A verbatim reproduction of every entry is the expected answer.

#### [INPUT]
+ + + + +
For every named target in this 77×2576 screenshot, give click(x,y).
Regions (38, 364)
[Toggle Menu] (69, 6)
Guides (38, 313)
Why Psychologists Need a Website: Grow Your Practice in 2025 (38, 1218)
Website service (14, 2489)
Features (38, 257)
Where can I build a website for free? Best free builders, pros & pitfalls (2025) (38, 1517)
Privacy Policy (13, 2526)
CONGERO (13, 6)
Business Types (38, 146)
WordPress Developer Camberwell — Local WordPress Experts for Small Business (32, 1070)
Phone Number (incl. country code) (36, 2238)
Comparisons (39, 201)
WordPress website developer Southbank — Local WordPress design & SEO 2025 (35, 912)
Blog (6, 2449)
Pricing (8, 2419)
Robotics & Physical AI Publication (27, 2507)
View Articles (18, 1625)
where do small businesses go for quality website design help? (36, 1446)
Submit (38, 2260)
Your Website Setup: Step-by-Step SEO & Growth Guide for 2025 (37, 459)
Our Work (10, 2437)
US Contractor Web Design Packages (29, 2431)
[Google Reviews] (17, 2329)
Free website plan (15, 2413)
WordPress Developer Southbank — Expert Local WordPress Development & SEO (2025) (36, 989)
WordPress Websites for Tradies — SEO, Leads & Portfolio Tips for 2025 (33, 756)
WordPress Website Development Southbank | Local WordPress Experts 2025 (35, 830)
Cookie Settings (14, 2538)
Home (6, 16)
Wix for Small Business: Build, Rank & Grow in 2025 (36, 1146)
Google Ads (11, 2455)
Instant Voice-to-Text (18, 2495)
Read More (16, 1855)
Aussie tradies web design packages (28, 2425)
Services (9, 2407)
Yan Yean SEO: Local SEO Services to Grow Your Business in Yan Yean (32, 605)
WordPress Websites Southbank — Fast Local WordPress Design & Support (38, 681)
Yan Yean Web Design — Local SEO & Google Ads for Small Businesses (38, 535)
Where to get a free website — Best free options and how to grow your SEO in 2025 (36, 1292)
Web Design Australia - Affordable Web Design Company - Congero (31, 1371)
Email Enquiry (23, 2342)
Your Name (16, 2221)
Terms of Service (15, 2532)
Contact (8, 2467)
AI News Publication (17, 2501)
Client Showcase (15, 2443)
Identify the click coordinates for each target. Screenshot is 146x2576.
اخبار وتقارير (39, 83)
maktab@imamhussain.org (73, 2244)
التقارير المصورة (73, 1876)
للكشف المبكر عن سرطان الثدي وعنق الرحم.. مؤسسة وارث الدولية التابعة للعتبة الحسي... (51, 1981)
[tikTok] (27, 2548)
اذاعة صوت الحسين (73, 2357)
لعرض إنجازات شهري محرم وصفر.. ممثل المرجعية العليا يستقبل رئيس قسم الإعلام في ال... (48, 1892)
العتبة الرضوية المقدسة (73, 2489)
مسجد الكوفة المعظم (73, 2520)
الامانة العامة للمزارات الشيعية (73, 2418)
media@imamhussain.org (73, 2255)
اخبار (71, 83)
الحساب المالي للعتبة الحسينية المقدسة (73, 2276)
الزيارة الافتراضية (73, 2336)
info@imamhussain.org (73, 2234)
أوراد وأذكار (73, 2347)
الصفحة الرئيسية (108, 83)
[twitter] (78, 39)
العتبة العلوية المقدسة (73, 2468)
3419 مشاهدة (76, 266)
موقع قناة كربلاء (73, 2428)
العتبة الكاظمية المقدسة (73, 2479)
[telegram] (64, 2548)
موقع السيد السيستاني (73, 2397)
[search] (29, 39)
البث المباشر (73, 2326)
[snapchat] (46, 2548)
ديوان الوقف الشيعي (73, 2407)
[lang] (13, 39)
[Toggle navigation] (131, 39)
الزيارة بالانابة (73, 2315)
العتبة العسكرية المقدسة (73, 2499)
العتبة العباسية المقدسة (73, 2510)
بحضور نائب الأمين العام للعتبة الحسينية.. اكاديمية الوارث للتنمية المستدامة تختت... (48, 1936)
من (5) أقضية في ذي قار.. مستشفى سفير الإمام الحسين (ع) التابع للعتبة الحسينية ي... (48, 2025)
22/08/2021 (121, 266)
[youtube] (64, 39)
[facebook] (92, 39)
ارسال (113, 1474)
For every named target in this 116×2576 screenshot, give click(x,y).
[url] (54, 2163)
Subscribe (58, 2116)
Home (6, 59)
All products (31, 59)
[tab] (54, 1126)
+ + + + +
#### [RESULT OF THE EXERCISE]
For every named target in this 77×2576 screenshot, give click(x,y).
Regions (38, 364)
[Toggle Menu] (69, 6)
Guides (38, 313)
Why Psychologists Need a Website: Grow Your Practice in 2025 (38, 1218)
Website service (14, 2489)
Features (38, 257)
Where can I build a website for free? Best free builders, pros & pitfalls (2025) (38, 1517)
Privacy Policy (13, 2526)
CONGERO (13, 6)
Business Types (38, 146)
WordPress Developer Camberwell — Local WordPress Experts for Small Business (32, 1070)
Phone Number (incl. country code) (36, 2238)
Comparisons (39, 201)
WordPress website developer Southbank — Local WordPress design & SEO 2025 (35, 912)
Blog (6, 2449)
Pricing (8, 2419)
Robotics & Physical AI Publication (27, 2507)
View Articles (18, 1625)
where do small businesses go for quality website design help? (36, 1446)
Submit (38, 2260)
Your Website Setup: Step-by-Step SEO & Growth Guide for 2025 (37, 459)
Our Work (10, 2437)
US Contractor Web Design Packages (29, 2431)
[Google Reviews] (17, 2329)
Free website plan (15, 2413)
WordPress Developer Southbank — Expert Local WordPress Development & SEO (2025) (36, 989)
WordPress Websites for Tradies — SEO, Leads & Portfolio Tips for 2025 (33, 756)
WordPress Website Development Southbank | Local WordPress Experts 2025 (35, 830)
Cookie Settings (14, 2538)
Home (6, 16)
Wix for Small Business: Build, Rank & Grow in 2025 (36, 1146)
Google Ads (11, 2455)
Instant Voice-to-Text (18, 2495)
Read More (16, 1855)
Aussie tradies web design packages (28, 2425)
Services (9, 2407)
Yan Yean SEO: Local SEO Services to Grow Your Business in Yan Yean (32, 605)
WordPress Websites Southbank — Fast Local WordPress Design & Support (38, 681)
Yan Yean Web Design — Local SEO & Google Ads for Small Businesses (38, 535)
Where to get a free website — Best free options and how to grow your SEO in 2025 (36, 1292)
Web Design Australia - Affordable Web Design Company - Congero (31, 1371)
Email Enquiry (23, 2342)
Your Name (16, 2221)
Terms of Service (15, 2532)
Contact (8, 2467)
AI News Publication (17, 2501)
Client Showcase (15, 2443)
Identify the click coordinates for each target. Screenshot is 146x2576.
اخبار وتقارير (39, 83)
maktab@imamhussain.org (73, 2244)
التقارير المصورة (73, 1876)
للكشف المبكر عن سرطان الثدي وعنق الرحم.. مؤسسة وارث الدولية التابعة للعتبة الحسي... (51, 1981)
[tikTok] (27, 2548)
اذاعة صوت الحسين (73, 2357)
لعرض إنجازات شهري محرم وصفر.. ممثل المرجعية العليا يستقبل رئيس قسم الإعلام في ال... (48, 1892)
العتبة الرضوية المقدسة (73, 2489)
مسجد الكوفة المعظم (73, 2520)
الامانة العامة للمزارات الشيعية (73, 2418)
media@imamhussain.org (73, 2255)
اخبار (71, 83)
الحساب المالي للعتبة الحسينية المقدسة (73, 2276)
الزيارة الافتراضية (73, 2336)
info@imamhussain.org (73, 2234)
أوراد وأذكار (73, 2347)
الصفحة الرئيسية (108, 83)
[twitter] (78, 39)
العتبة العلوية المقدسة (73, 2468)
3419 مشاهدة (76, 266)
موقع قناة كربلاء (73, 2428)
العتبة الكاظمية المقدسة (73, 2479)
[telegram] (64, 2548)
موقع السيد السيستاني (73, 2397)
[search] (29, 39)
البث المباشر (73, 2326)
[snapchat] (46, 2548)
ديوان الوقف الشيعي (73, 2407)
[lang] (13, 39)
[Toggle navigation] (131, 39)
الزيارة بالانابة (73, 2315)
العتبة العسكرية المقدسة (73, 2499)
العتبة العباسية المقدسة (73, 2510)
بحضور نائب الأمين العام للعتبة الحسينية.. اكاديمية الوارث للتنمية المستدامة تختت... (48, 1936)
من (5) أقضية في ذي قار.. مستشفى سفير الإمام الحسين (ع) التابع للعتبة الحسينية ي... (48, 2025)
22/08/2021 (121, 266)
[youtube] (64, 39)
[facebook] (92, 39)
ارسال (113, 1474)
For every named target in this 116×2576 screenshot, give click(x,y).
[url] (54, 2163)
Subscribe (58, 2116)
Home (6, 59)
All products (31, 59)
[tab] (54, 1126)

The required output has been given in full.